Another protest is scheduled for Wednesday.

More than 500 leading international academics, including 17 Nobel Laureates, have come out in support of CEU, founded in Budapest in 1991 after the collapse of communism, saying it was one of the pre-eminent centers of thought in Hungary.

President Janos Ader, a long-time political ally of Orban, said the legislation did not infringe academic freedom or international laws and urged the government to hold talks with universities.

"It is the interest of all of us that the value created at foreign universities in Hungary in the past years should continue and accumulate further and academic work should continue undisturbed," Ader told state news agency MTI.

CEU said in a statement that it was willing to negotiate with the government to find a solution to enable it to stay in Budapest but that academic freedom was "not negotiable."

"The legislation constitutes a premeditated political attack on a free institution that has been a proud part of Hungarian life for a quarter of a century," the statement said. "We will oppose this legislation to the full extent of the law."

Orban, who faces elections in 2018, is not expected to backtrack on the legislation as it constitutes a major plank of his political strategy defending national interests against what his government calls foreign meddling in Hungarian affairs.

Orban, whose Fidesz party has a firm lead in opinion polls, has often vilified Soros, whose ideals are squarely at odds with the Hungarian premier's view that European culture is under an existential threat from migration and multiculturalism.

"DISINFORMATION"

Orban told parliament on Monday that there was a "disinformation campaign" under way against Hungary similar to the criticism it received from fellow European Union countries over its tough line against refugees and migrants.

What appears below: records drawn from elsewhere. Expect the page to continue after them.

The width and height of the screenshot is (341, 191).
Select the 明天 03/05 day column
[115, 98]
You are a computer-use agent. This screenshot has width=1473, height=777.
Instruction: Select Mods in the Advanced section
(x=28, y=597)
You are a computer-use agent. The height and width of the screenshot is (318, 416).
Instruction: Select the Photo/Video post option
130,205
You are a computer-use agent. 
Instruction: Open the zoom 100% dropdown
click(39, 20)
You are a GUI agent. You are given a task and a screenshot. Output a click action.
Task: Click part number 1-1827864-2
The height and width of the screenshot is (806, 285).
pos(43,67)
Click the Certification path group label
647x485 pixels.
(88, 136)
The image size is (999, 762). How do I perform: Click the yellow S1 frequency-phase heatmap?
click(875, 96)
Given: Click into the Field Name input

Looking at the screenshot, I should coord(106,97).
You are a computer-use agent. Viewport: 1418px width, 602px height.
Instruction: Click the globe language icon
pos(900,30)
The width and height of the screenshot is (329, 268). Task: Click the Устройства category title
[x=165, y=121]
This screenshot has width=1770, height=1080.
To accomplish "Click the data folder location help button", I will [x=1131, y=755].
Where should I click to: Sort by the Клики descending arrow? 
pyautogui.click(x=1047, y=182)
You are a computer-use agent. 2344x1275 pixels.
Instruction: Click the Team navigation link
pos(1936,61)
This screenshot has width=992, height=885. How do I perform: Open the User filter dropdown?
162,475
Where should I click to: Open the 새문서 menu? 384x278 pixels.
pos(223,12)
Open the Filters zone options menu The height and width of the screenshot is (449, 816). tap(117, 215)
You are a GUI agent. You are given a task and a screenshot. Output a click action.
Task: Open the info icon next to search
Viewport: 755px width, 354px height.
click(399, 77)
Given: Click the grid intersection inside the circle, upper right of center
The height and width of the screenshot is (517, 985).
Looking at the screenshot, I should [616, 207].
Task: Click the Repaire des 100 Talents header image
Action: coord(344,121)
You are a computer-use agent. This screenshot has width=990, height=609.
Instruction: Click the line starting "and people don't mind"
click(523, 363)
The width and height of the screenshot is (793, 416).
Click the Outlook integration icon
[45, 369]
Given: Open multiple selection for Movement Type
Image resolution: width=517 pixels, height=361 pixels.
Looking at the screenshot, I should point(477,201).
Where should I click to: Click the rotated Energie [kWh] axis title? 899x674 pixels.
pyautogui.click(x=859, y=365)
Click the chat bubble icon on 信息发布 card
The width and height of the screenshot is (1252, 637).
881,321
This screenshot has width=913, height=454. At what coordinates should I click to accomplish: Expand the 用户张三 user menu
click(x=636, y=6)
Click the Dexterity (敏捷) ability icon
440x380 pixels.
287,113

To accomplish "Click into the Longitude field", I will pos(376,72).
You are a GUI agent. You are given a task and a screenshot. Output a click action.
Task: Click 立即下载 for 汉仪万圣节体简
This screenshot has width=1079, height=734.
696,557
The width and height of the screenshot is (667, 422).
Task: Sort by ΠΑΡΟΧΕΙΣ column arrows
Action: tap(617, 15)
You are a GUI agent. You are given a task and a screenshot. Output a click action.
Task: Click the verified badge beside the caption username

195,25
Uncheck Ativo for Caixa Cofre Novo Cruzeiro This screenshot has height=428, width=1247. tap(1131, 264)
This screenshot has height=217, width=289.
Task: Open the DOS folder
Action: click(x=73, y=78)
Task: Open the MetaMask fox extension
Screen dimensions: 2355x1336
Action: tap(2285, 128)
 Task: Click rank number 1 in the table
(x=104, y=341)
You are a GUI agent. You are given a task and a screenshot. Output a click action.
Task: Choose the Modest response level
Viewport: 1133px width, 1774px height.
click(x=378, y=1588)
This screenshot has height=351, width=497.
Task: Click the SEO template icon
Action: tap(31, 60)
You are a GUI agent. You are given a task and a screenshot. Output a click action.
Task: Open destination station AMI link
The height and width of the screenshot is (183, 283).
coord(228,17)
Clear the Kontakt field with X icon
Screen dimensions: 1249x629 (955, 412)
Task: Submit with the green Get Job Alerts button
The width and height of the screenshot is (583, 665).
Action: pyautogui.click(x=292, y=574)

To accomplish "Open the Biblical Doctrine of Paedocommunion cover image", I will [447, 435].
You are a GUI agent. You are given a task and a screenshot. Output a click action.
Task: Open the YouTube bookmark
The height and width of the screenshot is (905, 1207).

"The government does not close down any universities and does not close down CEU either ... The aim of the government is to ensure that all universities are governed by the same rules and there should not be privileges," he said.

The new law requires foreign universities to have campuses both in Budapest and their home country. The CEU operates in Budapest but is the only international college with no branch outside Hungary.

CEU has said its dual U.S.-Hungarian identity permitted it to comply with both Hungarian and U.S. laws and award both Hungarian and U.S.-accredited degrees. It has said it is committed to staying in Hungary.

After a similar protest a few years ago against a government plan to tax Internet traffic, Orban scrapped the move. But the situation with foreign universities is different, said Attila Juhasz, a political analyst at think tank Political Capital.

"This is a long-form strategy that they (Fidesz) want to maintain until the elections, so it is much more difficult to backtrack on this," Juhasz said. "This is not just about CEU, this all fits into the campaign against Soros.

"This is part of the political ideology that is a foundation stone of Orban's system - national interests against foreign interests."

Orban's right-wing government has been tightening up on dissent in other ways as well, proposing tighter rules on non-governmental organizations (NGOs), which will have to register with authorities if they have a yearly foreign income of 7.2 million forints ($25,000).